Trade items worth approximately $500 million, including dry fruits and chemicals, are reportedly entering India via intermediary nations such as the UAE, Singapore, Indonesia, and Sri Lanka, as per an official source quoted by agencies. The official noted that a significant portion of the goods previously exported directly from Pakistan to India is now being rerouted through alternative countries.
According to the report, the UAE has become a key hub for repackaging and relabelling Pakistani goods, such as fruits, dry dates, leather, and textiles, before they are sent to India. Similarly, chemicals from Pakistan are being transported through Singapore, while Indonesian territory is being used to transit products like Pakistani cement, soda ash, and textile raw materials. Sri Lanka has also emerged as a transit point for Pakistani dried fruits, salt, and leather products being delivered to India.

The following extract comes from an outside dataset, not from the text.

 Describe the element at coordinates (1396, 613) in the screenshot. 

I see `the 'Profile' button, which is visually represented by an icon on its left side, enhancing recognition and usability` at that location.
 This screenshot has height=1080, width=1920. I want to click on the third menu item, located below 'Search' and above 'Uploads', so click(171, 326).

Given the scale of this trade diversion, with exports potentially worth $500 million reaching India via these alternative routes, the official stressed the importance of implementing a complete ban on all Pakistani exports to India—both direct and indirect. The official further emphasized the need to monitor goods entering India through manipulated origins and suggested that such a comprehensive ban would empower Indian customs authorities to prevent Pakistani goods from circumventing restrictions.
This development follows India's recent move to impose a trade ban with Pakistan in response to heightened tensions after the Pahalgam terrorist attack on April 22, which claimed 26 lives. Ajay Srivastava, Founder of the Global Trade Research Initiative (GTRI), commented that India's imports from Pakistan, which were already negligible at around $0.5 million annually, would now be reduced to zero. "The only thing people in India might miss is Himalayan pink salt (Sendha Namak), which is sourced from Pakistan's salt deposits," he said in a statement.
The situation also highlights the long-standing trade restrictions between the two countries. In the wake of the Pulwama attack in 2019, India had imposed a 200% tariff on Pakistani goods. As a result, direct trade between the two nations has plummeted, with figures for the period from April 2024 to January 2025 showing a mere $0.42 million in trade. This limited trade is primarily restricted to niche items, such as figs ($78,000), basil and rosemary herbs ($18,856), and Himalayan pink salt.
According to official records from the Indian High Commission in Islamabad, India has historically procured a variety of goods from Pakistan, including copper, edible fruits and nuts, cotton, salt, sulphur, organic chemicals, mineral fuels, plastics, wool, glassware, and raw hides. On the other hand, India's exports to Pakistan have included products such as cotton, organic chemicals, food items, animal fodder, edible vegetables, plastic articles, man-made filament, coffee, tea, spices, dyes, oil seeds, dairy products, and pharmaceuticals.